Exercise text
^^^^^^^^
Sub-Dividing Complex Jobs (Chaining Jobs)

Behavior Summary

  • If prior job finishes with error object defined, callback is made immediately
  • If prior job finishes without error, data object is passed to next job
  • Callback can be forced on success, but chain execution will continue
  • Only one callback per chain

Specification of Subsequent Jobs

  • Subsequent jobs do not specify a job name -- same name is used throughout chain
  • Subsequent jobs do not specify a timeout -- timing begins from submission of job chain

Data Cascade

Data is passed between jobs by merging the data object specified in the job description in the job chain with the data object resulting from the execution of the previous job.

Here is an example job chain:

job1 = 
	type: "first" #the job type/queue name
    name: "job1" #name for this job
    data: {param1: "initial message"}
    timeout: 5 #seconds
job2 = 
	type: "second"
^^^^^^^^
Extracted records:
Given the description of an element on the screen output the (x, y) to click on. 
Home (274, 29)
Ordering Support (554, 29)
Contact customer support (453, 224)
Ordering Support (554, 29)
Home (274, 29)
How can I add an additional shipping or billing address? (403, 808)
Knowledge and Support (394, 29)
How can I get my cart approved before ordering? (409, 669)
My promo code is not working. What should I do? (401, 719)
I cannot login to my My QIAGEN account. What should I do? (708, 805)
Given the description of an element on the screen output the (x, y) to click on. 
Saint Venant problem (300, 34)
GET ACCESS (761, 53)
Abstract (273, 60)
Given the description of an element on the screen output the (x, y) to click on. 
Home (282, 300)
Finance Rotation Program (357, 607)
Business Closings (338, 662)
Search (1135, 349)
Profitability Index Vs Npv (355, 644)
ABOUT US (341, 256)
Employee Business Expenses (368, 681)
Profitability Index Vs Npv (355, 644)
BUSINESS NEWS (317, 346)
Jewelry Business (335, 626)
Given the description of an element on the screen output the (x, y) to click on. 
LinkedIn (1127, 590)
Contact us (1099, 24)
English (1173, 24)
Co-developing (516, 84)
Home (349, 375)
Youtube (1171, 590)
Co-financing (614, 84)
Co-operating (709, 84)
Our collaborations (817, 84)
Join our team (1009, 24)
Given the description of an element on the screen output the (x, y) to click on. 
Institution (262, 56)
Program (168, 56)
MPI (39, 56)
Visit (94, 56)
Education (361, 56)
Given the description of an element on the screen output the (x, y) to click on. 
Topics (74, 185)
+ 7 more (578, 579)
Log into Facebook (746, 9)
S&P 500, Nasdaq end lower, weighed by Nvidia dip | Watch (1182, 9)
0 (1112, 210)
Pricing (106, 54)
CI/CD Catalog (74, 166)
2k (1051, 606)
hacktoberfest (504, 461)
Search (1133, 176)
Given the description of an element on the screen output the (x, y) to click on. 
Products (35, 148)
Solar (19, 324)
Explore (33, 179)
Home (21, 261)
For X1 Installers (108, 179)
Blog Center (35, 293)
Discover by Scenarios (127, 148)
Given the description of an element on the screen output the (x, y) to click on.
^^^^^^^^
Exercise prompt
Please extend the text on chaining jobs from the point where it stops. The entries above are separate material and have no connection to the text on chaining jobs.

Result of this exercise
	data: {param2: "initial message"}
jobChain = [job1, job2]
  1. When job1 executes, data = {param1: "initial message"}

  2. Let's say that job1 finishes by calling doneWith(..) using the following:

doneWith ticket, undefined, {a: 1, b: 2, c: 3}
  1. When job2 executes, data = { param2: "initial message", first: {a: 1, b: 2, c: 3} }

Notice that the job's data object is extended by an additional key equal to the job type of the previous job in the chain.

In this way, you can ensure that the data you rely on came from the proper context.

Atmosphere only keeps track of the data between successive jobs, but you can easily extend this by passing results through. Simply call doneWith with the same data object as was passed in and extend it with your additonal results.

Usage

First, you must connect to atmosphere to submit jobs:

#Include Module
atmosphere = require("atmosphere").rainMaker

#Connect to Atmosphere
atmosphere.init "requester", (err) ->
	# Check for errors
	if err?
		console.log "Could not initialize.", err
		return
	# Submit job (make the remote procedure call)

Submit a Job --> Job --> Callback

  • Jobs are daisy chained -- one job is run after the other completes
  • If the first jobs returns an error, the second is not processed
  • Results from the first job are merged with the second jobs data parameter before execution so that data cascades between jobs
  • Unlimited jobs many be chained in this fashion.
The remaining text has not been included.